Hi Jon,

I must have missed the thread where you linked to the Collier video, but I 
think I found the one you are referring to.  Also didn’t know who Griffiths 
was/is (textbook writer; I turned out not to have used any of his books), but 
now realize what those mentions refer to.  (I had imagined he was some 
philosopher of science saying very obscure things; didn’t realize this was an 
undergrad E&M textbook, with a regular teaching point.)

I think the thing about intrinsic dipoles in Collier’s video is beside the 
point.  It is something that happens to interest her, and her discussion of 
whether there can be a classical physics with intrinsic dipoles, so you don’t 
need to invoke QM, is a perfectly good subject.  But the way she sets it up 
with the Lorentz force law is a separate matter, and the spin-question doesn’t 
follow from the classical Lorentz question.  She could have done them as two 
separate videos, and would have been easier to parse. 


So, with apologies to the list, a short summary of what I think the answer is 
to what I think she introduced as the first question.

If F = v x B, and work-rate = power P = F * v, then clearly power from the 
magnetic force on a charge is zero.  Fine.

But electromagnets pick up cars, so what gives?

You could go off into QM, and the fact that cars are made of steel, and that it 
is the presence of spins that makes steel responsive to magnetic fields, and on 
and on.  But we don’t need to.

She makes the central point early on, and it is enough to get at the 
picking-up-cars thing.  It is that in classical electromagnetism without 
intrinsic magnetic dipoles, magnetic dipoles are viewed as little current 
loops.  That’s also fine, and that is where she could have stayed if her only 
point was to answer the question she opened with.  There is no requirement that 
the “current loops” be taken to zero size or that they be intrinsic.  We can 
just leave them finite-sized, and answer the original question.

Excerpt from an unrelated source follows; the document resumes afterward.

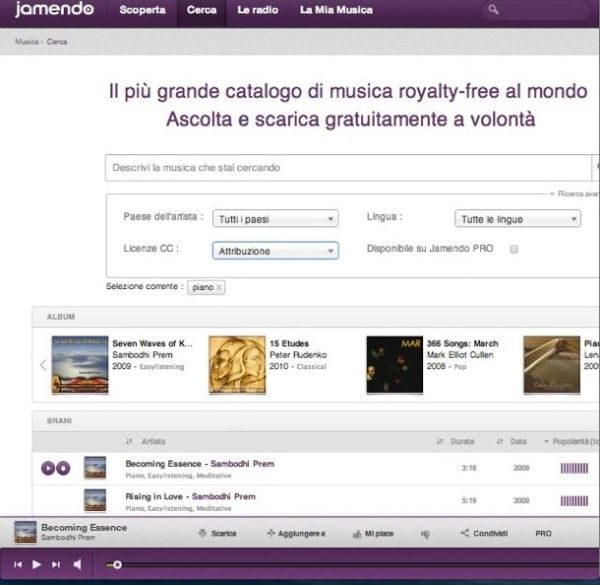
Task: Mute the player volume speaker icon
Action: 77,565
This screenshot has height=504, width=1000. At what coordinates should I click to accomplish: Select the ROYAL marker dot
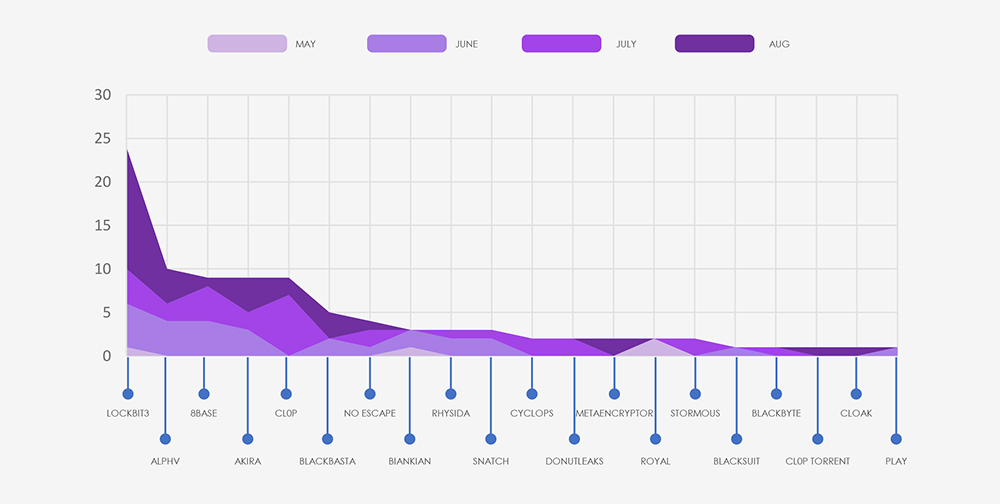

Instead of having the electromagnet lift a car made of steel, let the 
electromagnet lift another electromagnet, powered by a battery that drives a 
current through a solenoid.  Where is the force coming from?

We know this.  The E field drives charge movement along the direction of the 
wire in our little solenoid.  I don’t care whether the positive or the negative 
charges or both are mobile; everything below will have the same outcome 
whichever it is.

What happens of there is then a B field from the external electromagnet?  It 
won’t instill work on the electric charges in our solenoid; it will rather 
accelerate them in a direction perpendicular to their direction of travel in 
the wire.  Which means they will be driven to the edge of the wire.  But now it 
is the fact that the wire has an edge, and thus limited places for electrons to 
be, that keeps them from being driven off the edge, and that transduces work 
from the electric field that was originally driving the solenoidal current, 
into a distorted particle distribution where they are piled up against the 
boundary of the wire.  And their direction-of-piling will be the direction in 
which the external B field is pulling our solenoid.  So the solenoid will be 
forced, as a response to relax that potential energy from piling-up that was 
driven by the B field.  Done.  There is no need to bring in QM to work out this 
force problem.

Interestingly, one can get to the same result in another way, which is close to 
my first email.  The B field that the outside electromagnet builds up does have 
an energy density associated with it.  So also does the B field of our little 
solenoid, when it is far away.  If the solenoid can be moved in the direction 
toward the lifting electromagnet (and I think it will want to be oppositely 
oriented, but don’t ever trust me with a minus sign until I have calculated it 
on paper...), its little dipole field will partly cancel the field of the 
lifter.  This is the remarkable thing about two somethings adding to make a 
nothing.  Thus the energy density in the net field will be lower than it was 
when the two were distant.  One can say, then, that the work is coming from a 
depletion of the energy density in the total B field from enabling a partial 
dislocation, and that it is put into the potential energy (or kinetic energy, 
depending on the set-up) of the forced solenoid.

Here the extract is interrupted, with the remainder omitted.